* [ENTRIES SUPPLIED]:
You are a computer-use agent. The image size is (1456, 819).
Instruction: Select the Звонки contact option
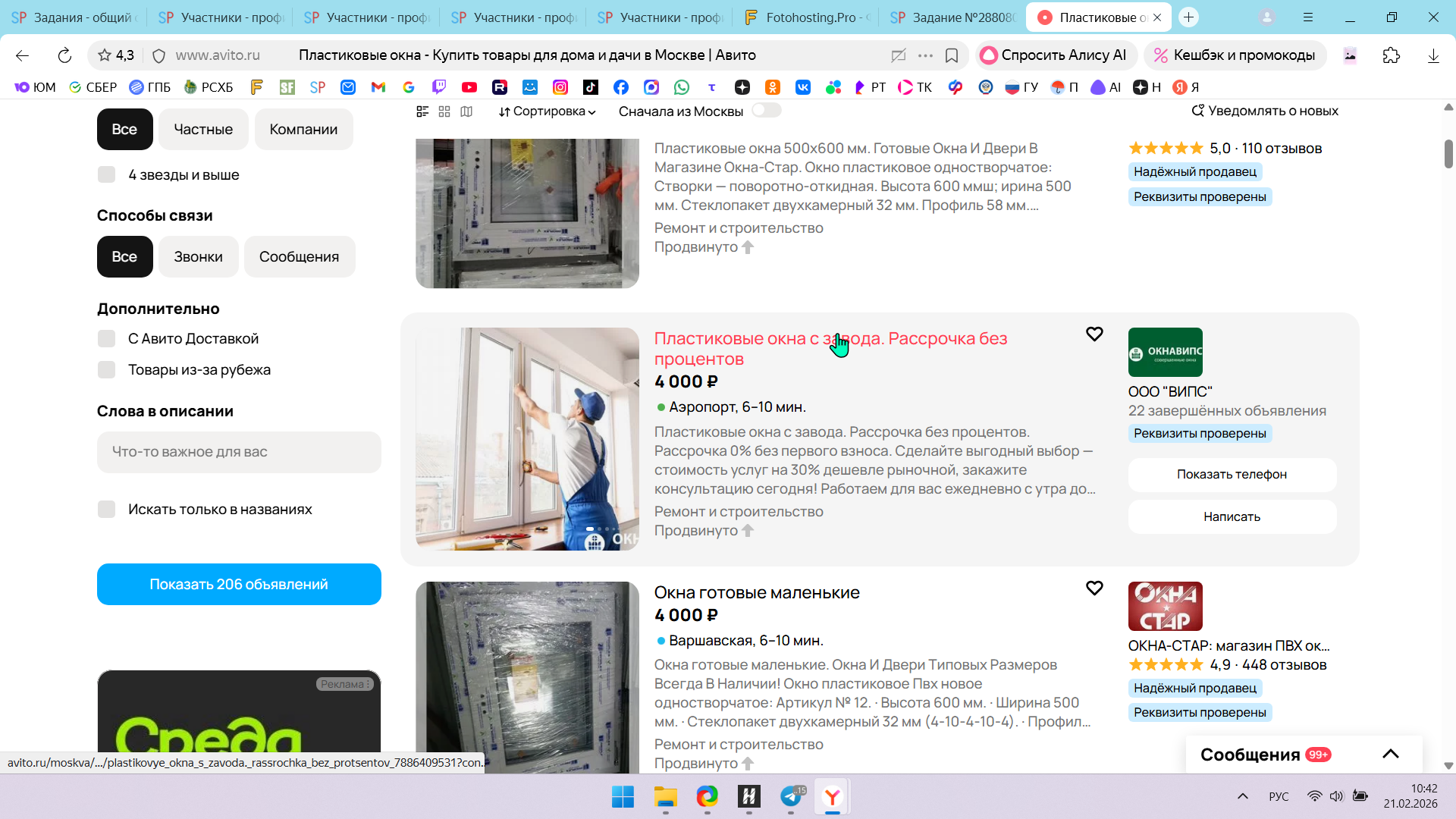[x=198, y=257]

---

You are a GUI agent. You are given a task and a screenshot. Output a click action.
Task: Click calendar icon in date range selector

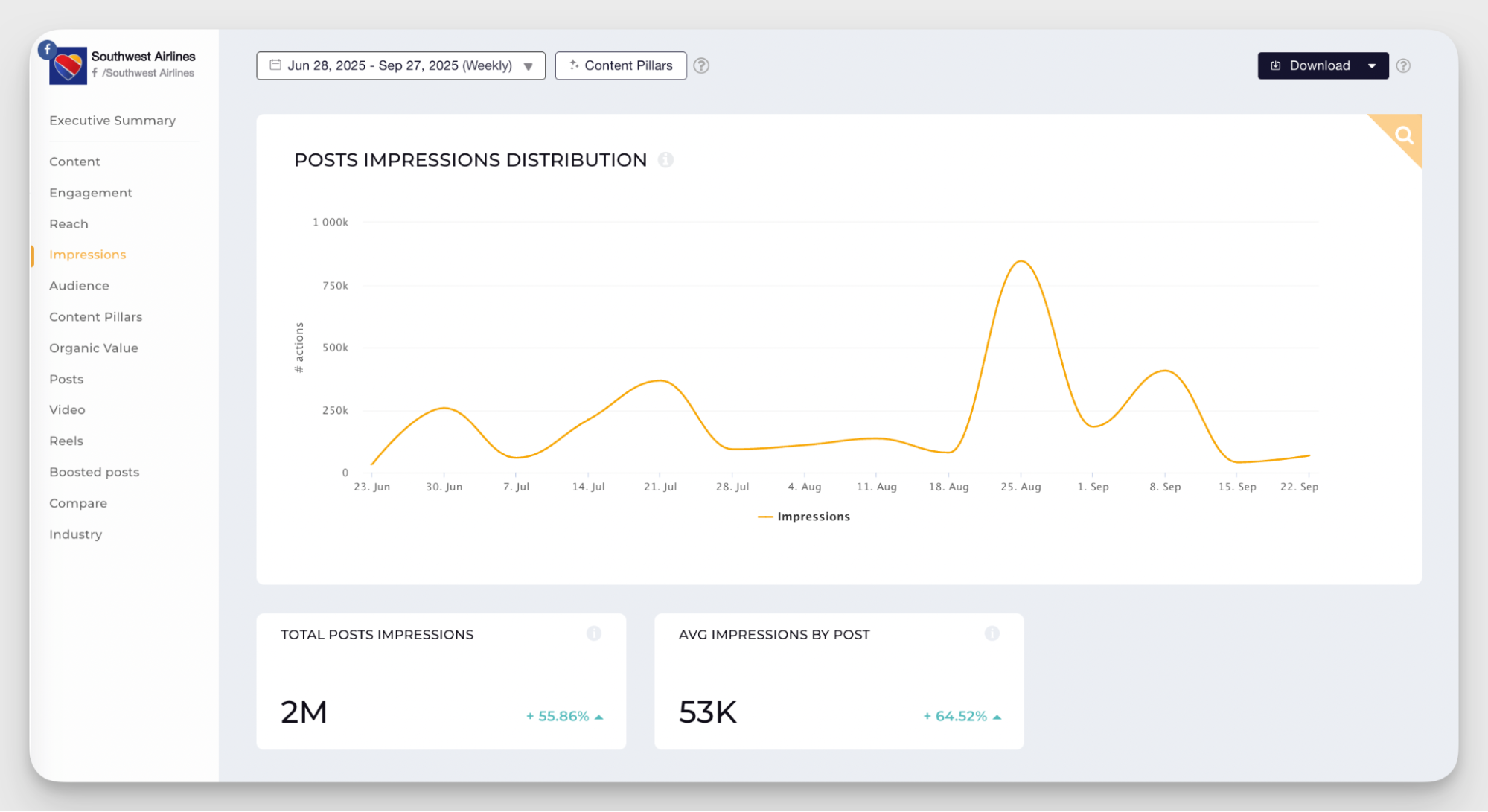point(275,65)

* [YOUR TASK]: Which lines in the material above include the string "agent"? Pull them out.

* [OUTPUT]:
You are a computer-use agent. The image size is (1456, 819).
You are a GUI agent. You are given a task and a screenshot. Output a click action.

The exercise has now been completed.